Para salaf terdahulu menjadikan kecintaan kepada Al-Qur’an sebagai salah satu tanda kecintaan seseorang kepada Allah dan Rasul-Nya. Abdullah bin Mas’ud radhiyallahu ‘anhu pernah mengatakan,

مَنْ أَحَبَّ أَنْ يَعْلَمَ أَنَّهُ يُحِبُّ اللَّهَ وَرَسُولَهُ، فَلْيَنْظُرْ، فَإِنْ كَانَ يُحِبُّ الْقُرْآَنَ، فَهُوَ يُحِبُّ اللَّهَ وَرَسُولَهُ

Barangsiapa yang ingin mengetahui bahwa dia mencintai Allah dan Rasul-Nya, maka perhatikanlah, jika dia mencintai Al-Qur’an, maka sesungguhnya dia mencintai Allah dan rasul-Nya.” (HR. At-Thabrani dalam Al-Kabir, 9: 132 dengan nomor 8676 dan Al-Baihaqi dalam kitab Syu’ab Al-Iman 2: 253)

Jemaah yang berbahagia,

Allah Ta’ala menjanjikan pahala yang besar dan berlipat bagi siapa saja yang membaca Al-Qur’an, lalu mengamalkannya. Allah Ta’ala berfirman,

إِنَّ ٱلَّذِينَ يَتْلُونَ كِتَٰبَ ٱللَّهِ وَأَقَامُوا۟ ٱلصَّلَوٰةَ وَأَنفَقُوا۟ مِمَّا رَزَقْنَٰهُمْ سِرًّا وَعَلَانِيَةً يَرْجُونَ تِجَٰرَةً لَّن تَبُورَ * لِيُوَفِّيَهُمْ أُجُورَهُمْ وَيَزِيدَهُم مِّن فَضْلِهِۦٓ ۚ إِنَّهُۥ غَفُورٌ شَكُورٌ

“Sesungguhnya orang-orang yang selalu membaca kitab Allah dan mendirikan salat dan menafkahkan sebagian dari rezeki yang Kami anugerahkan kepada mereka dengan diam-diam dan terang-terangan, mereka itu mengharapkan perniagaan yang tidak akan merugi. Agar Allah menyempurnakan kepada mereka pahala mereka dan menambah kepada mereka dari karunia-Nya. Sesungguhnya Allah Maha Pengampun lagi Maha Mensyukuri.” (QS. Fatir: 29-30)
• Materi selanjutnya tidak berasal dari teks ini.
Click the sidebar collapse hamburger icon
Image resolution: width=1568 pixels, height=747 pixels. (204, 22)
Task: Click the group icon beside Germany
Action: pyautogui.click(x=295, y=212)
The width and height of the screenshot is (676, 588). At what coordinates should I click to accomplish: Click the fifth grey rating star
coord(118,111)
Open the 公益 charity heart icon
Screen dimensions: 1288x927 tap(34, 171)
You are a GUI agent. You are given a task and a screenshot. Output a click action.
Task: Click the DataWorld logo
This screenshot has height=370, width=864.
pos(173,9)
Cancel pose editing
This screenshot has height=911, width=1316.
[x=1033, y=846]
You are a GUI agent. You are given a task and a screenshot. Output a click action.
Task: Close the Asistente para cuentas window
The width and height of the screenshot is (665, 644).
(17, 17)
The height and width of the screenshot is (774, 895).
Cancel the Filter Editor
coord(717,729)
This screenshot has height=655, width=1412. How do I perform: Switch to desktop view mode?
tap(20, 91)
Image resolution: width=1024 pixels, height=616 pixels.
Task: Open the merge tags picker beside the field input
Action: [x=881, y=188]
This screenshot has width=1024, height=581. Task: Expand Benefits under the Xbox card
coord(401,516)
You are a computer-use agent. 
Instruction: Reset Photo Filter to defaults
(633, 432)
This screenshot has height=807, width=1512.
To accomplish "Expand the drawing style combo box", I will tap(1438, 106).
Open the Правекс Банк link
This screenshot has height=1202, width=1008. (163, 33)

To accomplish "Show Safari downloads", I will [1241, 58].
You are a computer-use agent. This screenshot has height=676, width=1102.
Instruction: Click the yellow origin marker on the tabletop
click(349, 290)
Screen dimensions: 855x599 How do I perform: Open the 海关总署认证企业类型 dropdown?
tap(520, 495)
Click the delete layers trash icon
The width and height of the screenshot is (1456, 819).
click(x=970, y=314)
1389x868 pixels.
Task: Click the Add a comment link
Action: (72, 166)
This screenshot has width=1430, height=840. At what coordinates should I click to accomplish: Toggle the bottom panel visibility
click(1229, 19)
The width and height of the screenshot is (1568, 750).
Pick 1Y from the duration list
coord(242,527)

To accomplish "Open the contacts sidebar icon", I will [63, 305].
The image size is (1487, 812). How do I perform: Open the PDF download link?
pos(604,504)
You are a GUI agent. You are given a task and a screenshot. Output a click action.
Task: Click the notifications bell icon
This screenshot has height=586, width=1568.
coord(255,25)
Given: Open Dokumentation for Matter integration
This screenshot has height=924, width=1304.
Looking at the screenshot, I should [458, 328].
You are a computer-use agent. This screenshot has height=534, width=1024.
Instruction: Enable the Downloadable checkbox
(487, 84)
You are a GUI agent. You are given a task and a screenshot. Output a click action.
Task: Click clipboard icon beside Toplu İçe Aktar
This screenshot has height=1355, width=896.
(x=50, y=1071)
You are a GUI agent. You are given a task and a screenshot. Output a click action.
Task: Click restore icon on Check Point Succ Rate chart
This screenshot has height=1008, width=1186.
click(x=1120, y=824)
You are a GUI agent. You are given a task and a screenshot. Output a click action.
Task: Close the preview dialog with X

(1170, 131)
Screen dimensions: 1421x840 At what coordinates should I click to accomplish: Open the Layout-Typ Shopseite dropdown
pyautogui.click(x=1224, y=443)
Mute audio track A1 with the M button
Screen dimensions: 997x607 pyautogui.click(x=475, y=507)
Jemaah Jum’at yang dimuliakan Allah Ta’ala, jangan pernah lewatkan sehari pun dalam kehidupan ini, kecuali Al-Qur’an telah kita baca dan kita renungi. Dengan membacanya, semoga Allah Ta’ala senantiasa memberikan keberkahan waktu untuk kita, memudahkan urusan kita, dan meluaskan rezeki kita.

Di hari Jumat yang penuh kemuliaan ini, ada satu ibadah khusus berkaitan dengan membaca Al-Qur’an yang bisa kita amalkan, yaitu membaca surah Al-Kahfi. Nabi shallallahu alaihi wasallam bersabda,

مَنْ قَرَأَ سُورَةَ الْكَهْفِ لَيْلَةَ الْجُمُعَةِ أَضَاءَ لَهُ مِنَ النُّورِ فِيمَا بَيْنَهُ وَبَيْنَ الْبَيْتِ الْعَتِيقِ

“Barangsiapa yang membaca surah Al-Kahfi pada malam Jumat, dia akan disinari cahaya antara dia dan Ka’bah.” (HR. Ad-Darimi. Syekh Albani mengatakan bahwa hadis ini sahih sebagaimana beliau sebutkan dalam kitabnya Shahih Al-Jami’, no. 6471)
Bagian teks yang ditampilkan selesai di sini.